-- Opening Marker --
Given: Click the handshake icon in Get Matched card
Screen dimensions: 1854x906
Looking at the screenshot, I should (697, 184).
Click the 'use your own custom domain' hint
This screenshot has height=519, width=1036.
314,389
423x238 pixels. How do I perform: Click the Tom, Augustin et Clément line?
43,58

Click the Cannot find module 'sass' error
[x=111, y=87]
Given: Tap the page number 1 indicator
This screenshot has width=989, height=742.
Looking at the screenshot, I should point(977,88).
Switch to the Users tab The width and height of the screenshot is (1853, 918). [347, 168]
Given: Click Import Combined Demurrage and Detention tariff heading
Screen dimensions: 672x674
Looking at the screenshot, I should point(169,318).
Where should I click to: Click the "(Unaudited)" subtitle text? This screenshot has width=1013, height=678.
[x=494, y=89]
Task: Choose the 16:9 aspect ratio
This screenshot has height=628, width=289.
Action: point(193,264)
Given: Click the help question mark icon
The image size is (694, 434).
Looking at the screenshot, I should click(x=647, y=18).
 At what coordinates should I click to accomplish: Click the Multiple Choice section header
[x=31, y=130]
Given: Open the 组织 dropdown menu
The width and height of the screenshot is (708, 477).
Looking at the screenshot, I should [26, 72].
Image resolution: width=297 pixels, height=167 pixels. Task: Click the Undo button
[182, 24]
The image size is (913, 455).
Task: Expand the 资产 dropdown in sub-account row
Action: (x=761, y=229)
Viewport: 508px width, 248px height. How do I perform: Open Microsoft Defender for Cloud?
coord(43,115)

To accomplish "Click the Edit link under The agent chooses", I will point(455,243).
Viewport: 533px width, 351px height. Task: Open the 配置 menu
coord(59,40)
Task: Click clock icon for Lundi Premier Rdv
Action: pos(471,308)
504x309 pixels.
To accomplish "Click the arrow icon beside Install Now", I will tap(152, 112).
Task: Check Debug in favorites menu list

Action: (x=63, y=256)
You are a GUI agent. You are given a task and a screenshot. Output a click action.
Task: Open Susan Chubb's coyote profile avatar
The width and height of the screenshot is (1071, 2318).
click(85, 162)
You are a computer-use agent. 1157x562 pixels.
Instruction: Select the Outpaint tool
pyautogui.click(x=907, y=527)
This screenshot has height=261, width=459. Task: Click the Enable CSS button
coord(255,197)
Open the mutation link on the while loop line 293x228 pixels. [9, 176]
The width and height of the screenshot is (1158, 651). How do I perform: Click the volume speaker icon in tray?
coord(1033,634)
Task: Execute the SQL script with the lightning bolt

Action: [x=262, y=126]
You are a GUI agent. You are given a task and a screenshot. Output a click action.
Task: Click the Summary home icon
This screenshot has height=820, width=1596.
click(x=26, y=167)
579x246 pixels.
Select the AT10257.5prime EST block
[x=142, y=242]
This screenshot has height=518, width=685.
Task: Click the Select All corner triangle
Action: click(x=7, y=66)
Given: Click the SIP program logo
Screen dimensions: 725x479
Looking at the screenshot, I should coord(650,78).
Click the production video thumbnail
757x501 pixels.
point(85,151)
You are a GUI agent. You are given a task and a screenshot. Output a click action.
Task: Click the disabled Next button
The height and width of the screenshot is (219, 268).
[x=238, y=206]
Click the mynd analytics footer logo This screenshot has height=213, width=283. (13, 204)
-- Closing Marker --
### GOAL OF THE EXERCISE
Copy each line above containing the string "link".

### WRITTEN ANSWER
To accomplish "Click the Edit link under The agent chooses", I will point(455,243).
Open the mutation link on the while loop line 293x228 pixels. [9, 176]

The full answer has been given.